WHAT IS EXPECTED:
Leave out the pictures and print the rest of the entries exactly as they stand.

※

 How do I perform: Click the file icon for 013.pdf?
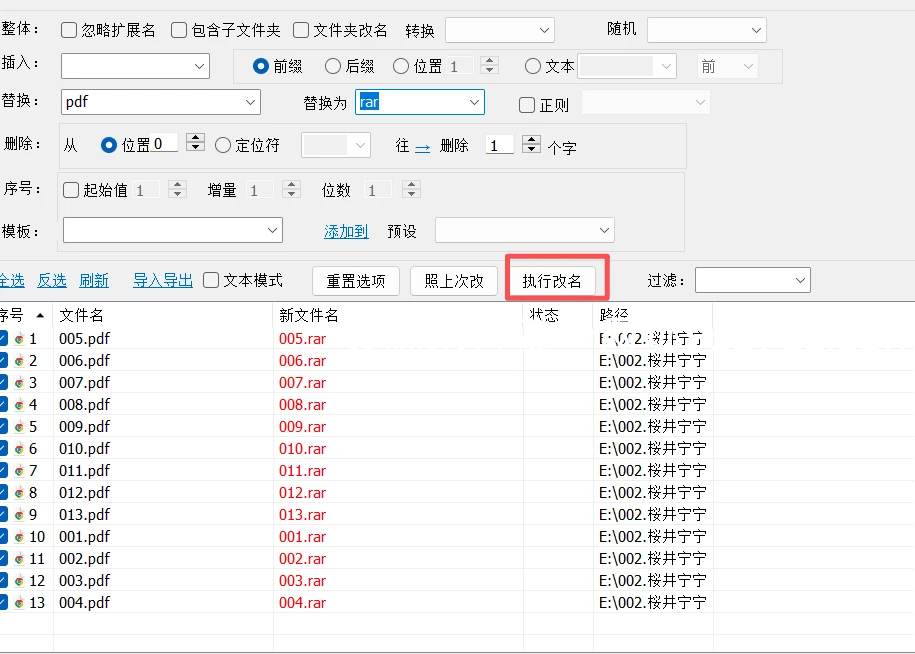[19, 514]
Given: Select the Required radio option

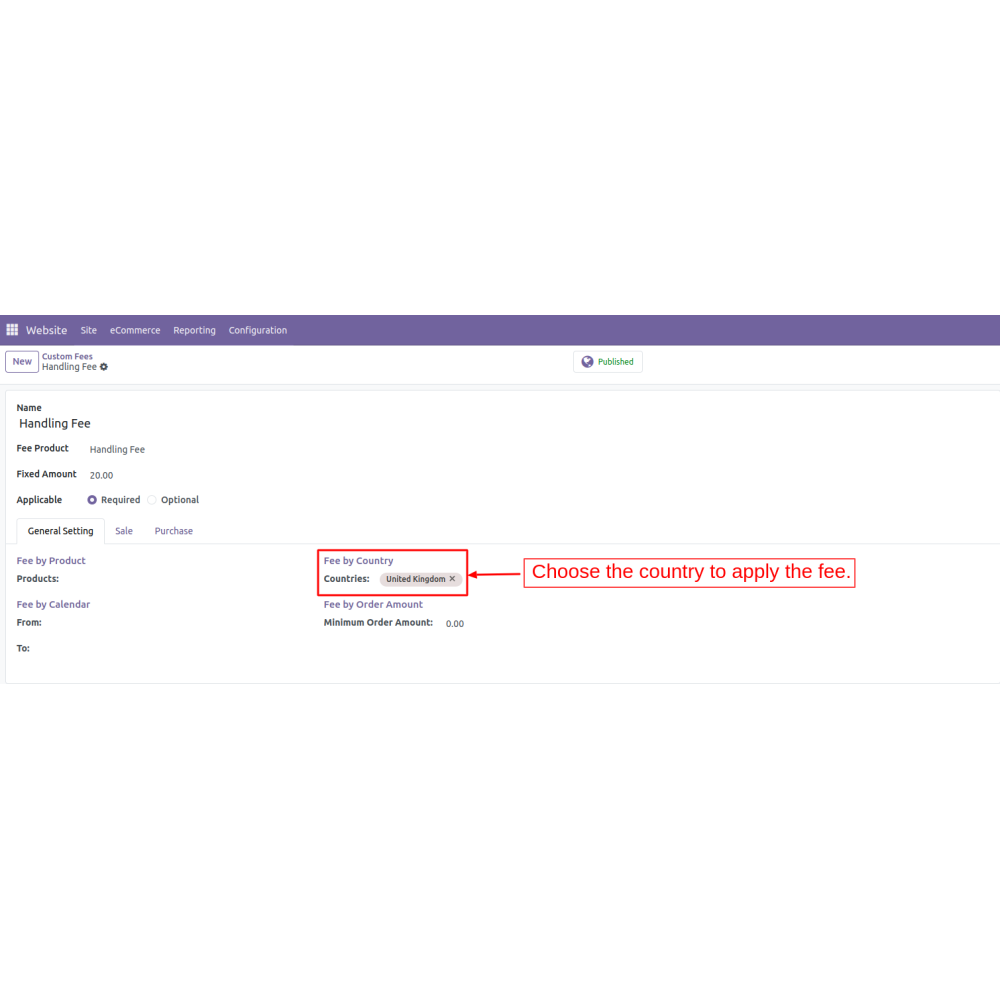Looking at the screenshot, I should pos(92,500).
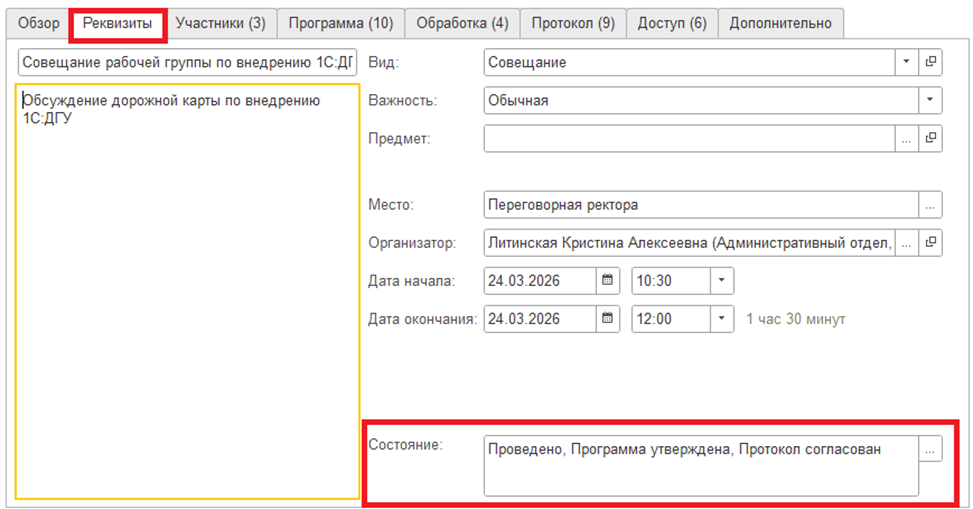Click the ellipsis button in Состояние field
This screenshot has width=973, height=509.
point(930,450)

※

TASK RESPONSE:
 How do I perform: Click the file icon for 013.pdf?
[19, 514]
Given: Select the Required radio option

Looking at the screenshot, I should pos(92,500).
Click the ellipsis button in Состояние field
This screenshot has width=973, height=509.
point(930,450)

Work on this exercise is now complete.